Charles D. Isaacson, the animating essence of the publication, is a character of remarkable quality. Descended from the race that produced a Mendelssohn, he is himself a musician of no ordinary talent, whilst as a man of literature he is worthy of comparison with his co-religionists Moses Mendez and Isaac D'Israeli, but the very spirituality which gives elevation to the Semitic mind, partially unfits it for the consideration of tastes and trends in Aryan thought and writings, hence it is not surprising that he is a radical of the extremest sort.

From an ordinary man, the acclamation of degraded Walt Whitman as the "Greatest American Thinker" would come as an insult to the American mind, yet with Mr. Isaacson one may but respectfully dissent. Penetrating and forgetting the unspeakable grossness and wildness of the erratic bard, our author seizes on the one spark of truth within, and magnifies it till it becomes for him the whole Whitman. The Conservative, in speaking for the sounder faction of American taste, is impelled to give here his own lines on Whitman, written several years ago as part of an essay on the modern poets:

Behold great Whitman, whose licentious line
Delights the rake, and warms the souls of swine.
Whose fever'd fancy shuns the measur'd pace,
And copies Ovid's filth without his grace.
In his rough brain a genius might have grown,
Had he not sought to play the brute alone;
But void of shame, he let his wit run wild,
And liv'd and wrote as Adam's bestial child.
Averse to culture, strange to humankind,
He never knew the pleasures of the mind.
Scorning the pure, the delicate, the clean,
His joys were sordid, and his morals mean.
Through his gross thoughts a native vigour ran,
From which he deem'd himself the perfect man:
But want of decency his rank decreas'd,
And sunk him to the level of the beast.
Would that his Muse had dy'd before her birth,
Nor spread such foul corruption o'er the earth.

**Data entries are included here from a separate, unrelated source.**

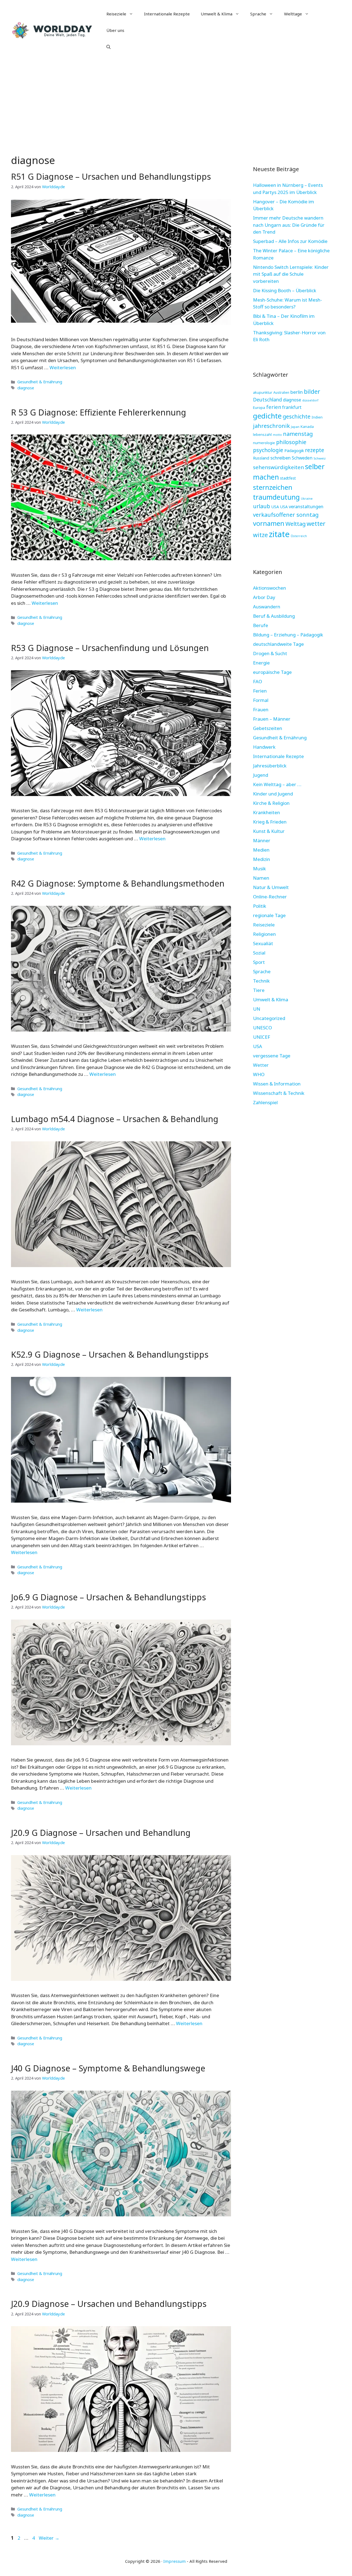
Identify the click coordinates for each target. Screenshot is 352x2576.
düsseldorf (310, 400)
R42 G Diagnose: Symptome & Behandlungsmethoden (117, 883)
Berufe (260, 625)
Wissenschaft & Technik (278, 1093)
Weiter (49, 2538)
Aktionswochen (269, 588)
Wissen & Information (277, 1084)
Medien (261, 850)
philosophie (291, 442)
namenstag (298, 433)
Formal (260, 700)
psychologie (268, 450)
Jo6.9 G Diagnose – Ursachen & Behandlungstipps (108, 1597)
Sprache (258, 14)
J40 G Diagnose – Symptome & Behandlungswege (108, 2068)
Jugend (260, 775)
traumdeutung (276, 497)
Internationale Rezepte (167, 14)
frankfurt (291, 407)
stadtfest (288, 478)
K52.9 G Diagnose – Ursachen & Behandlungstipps (109, 1354)
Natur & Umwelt (271, 887)
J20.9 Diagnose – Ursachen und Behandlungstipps (109, 2303)
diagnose (25, 387)
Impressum (174, 2561)
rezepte (314, 450)
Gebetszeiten (267, 728)
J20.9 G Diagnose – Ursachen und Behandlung (101, 1832)
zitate (279, 534)
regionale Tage (269, 915)
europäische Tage (272, 672)
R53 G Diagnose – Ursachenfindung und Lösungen (110, 647)
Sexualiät (263, 943)
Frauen (260, 709)
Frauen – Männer (271, 719)
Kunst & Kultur (269, 831)
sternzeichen (272, 487)
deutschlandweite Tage (278, 644)
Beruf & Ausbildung (274, 616)
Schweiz (320, 458)
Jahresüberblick (270, 765)
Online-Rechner (270, 896)
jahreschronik (271, 426)
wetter (316, 523)
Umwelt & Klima (216, 14)
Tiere (259, 990)
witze (260, 535)
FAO (257, 681)
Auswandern (266, 606)
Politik (259, 906)
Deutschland (267, 399)
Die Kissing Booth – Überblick (284, 290)
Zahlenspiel (265, 1102)
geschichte (296, 416)
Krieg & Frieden (270, 822)
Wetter (261, 1065)
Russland (261, 458)
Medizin (261, 859)
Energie (261, 663)
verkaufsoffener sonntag (286, 514)
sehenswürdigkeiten (278, 467)
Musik (259, 868)
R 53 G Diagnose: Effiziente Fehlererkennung (98, 412)
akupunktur (262, 392)
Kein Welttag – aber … (277, 784)
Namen (261, 878)
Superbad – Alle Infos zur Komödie (290, 241)
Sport (259, 962)
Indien (317, 417)
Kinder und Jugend (273, 794)
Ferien (260, 691)
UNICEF (261, 1037)
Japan (295, 427)
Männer (261, 840)
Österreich (299, 536)
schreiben (280, 458)
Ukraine (307, 498)
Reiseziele (116, 14)
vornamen (268, 523)
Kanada (307, 426)
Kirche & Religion (271, 803)
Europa (259, 407)
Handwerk (264, 747)
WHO (259, 1074)
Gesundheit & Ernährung (39, 381)
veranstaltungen (306, 506)
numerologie (264, 442)
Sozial (259, 953)
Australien (281, 392)
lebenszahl (262, 434)
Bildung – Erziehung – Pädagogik (288, 634)
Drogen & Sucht (270, 653)
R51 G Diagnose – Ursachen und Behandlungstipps (111, 176)
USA (275, 506)
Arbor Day (264, 597)
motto (277, 435)
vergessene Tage (271, 1055)
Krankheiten (266, 812)
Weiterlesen (63, 367)
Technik (261, 981)
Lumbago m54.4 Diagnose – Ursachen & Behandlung (114, 1119)
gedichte (267, 416)
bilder (312, 391)
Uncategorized (269, 1018)
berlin (296, 392)
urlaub (261, 506)
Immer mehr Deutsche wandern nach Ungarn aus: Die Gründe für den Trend (288, 225)
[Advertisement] (176, 101)
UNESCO (262, 1027)
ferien (273, 406)
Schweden (302, 458)
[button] (108, 47)
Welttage (293, 14)
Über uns (115, 30)
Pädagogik (294, 450)
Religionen (264, 934)
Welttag (295, 523)
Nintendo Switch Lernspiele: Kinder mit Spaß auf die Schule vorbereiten (291, 274)
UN (256, 1009)
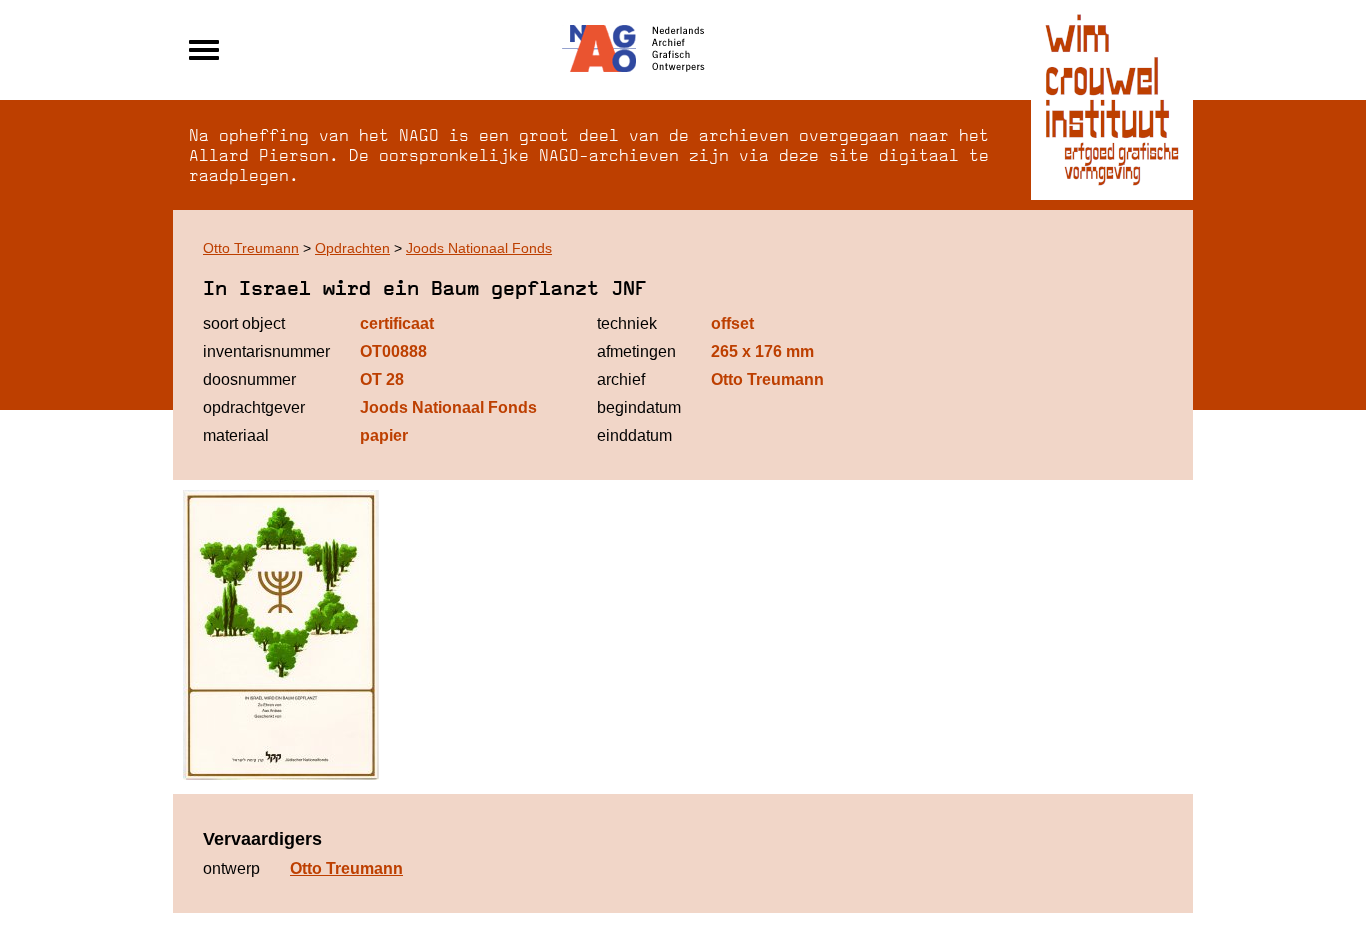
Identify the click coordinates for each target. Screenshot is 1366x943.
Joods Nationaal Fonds (479, 248)
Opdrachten (352, 248)
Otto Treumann (251, 248)
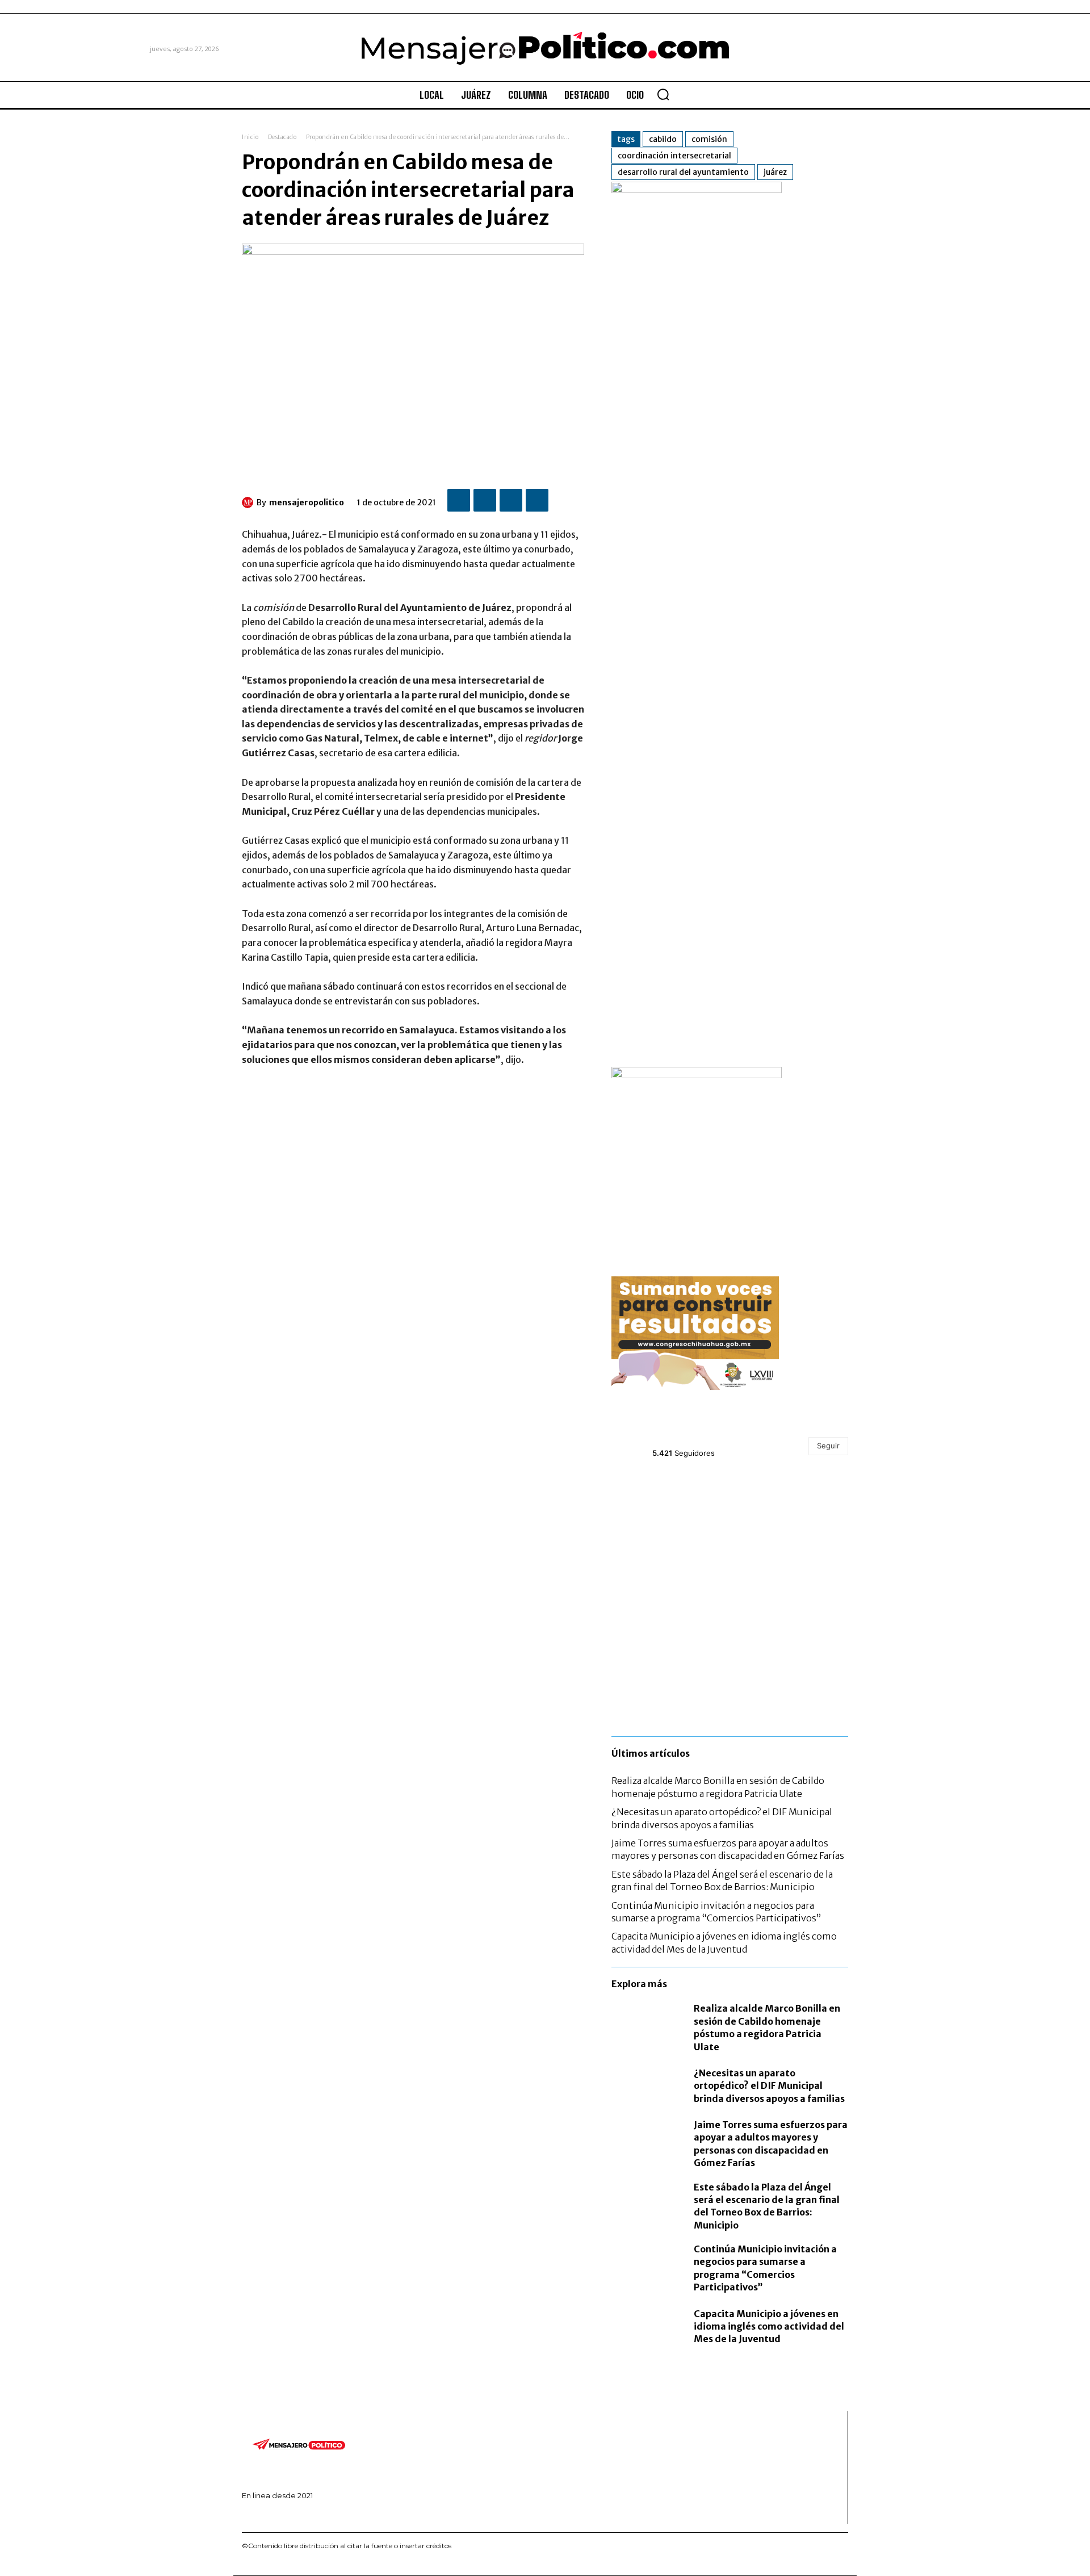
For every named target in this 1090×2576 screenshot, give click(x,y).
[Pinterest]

Mr. Isaacson's views on racial prejudice, as outlined in his "Minor Key", are too subjective to be impartial. He has perhaps resented the more or less open aversion to the children of Israel which has ever pervaded Christendom, yet a man of his perspicuity should be able to distinguish this illiberal feeling, a religious and social animosity of one white race toward another white and equally intellectual race, from the natural and scientifically just sentiment which keeps the African black from contaminating the Caucasian population of the United States. The negro is fundamentally the biological inferior of all White and even Mongolian races, and the Northern people must occasionally be reminded of the danger which they incur in admitting him too freely to the privileges of society and government.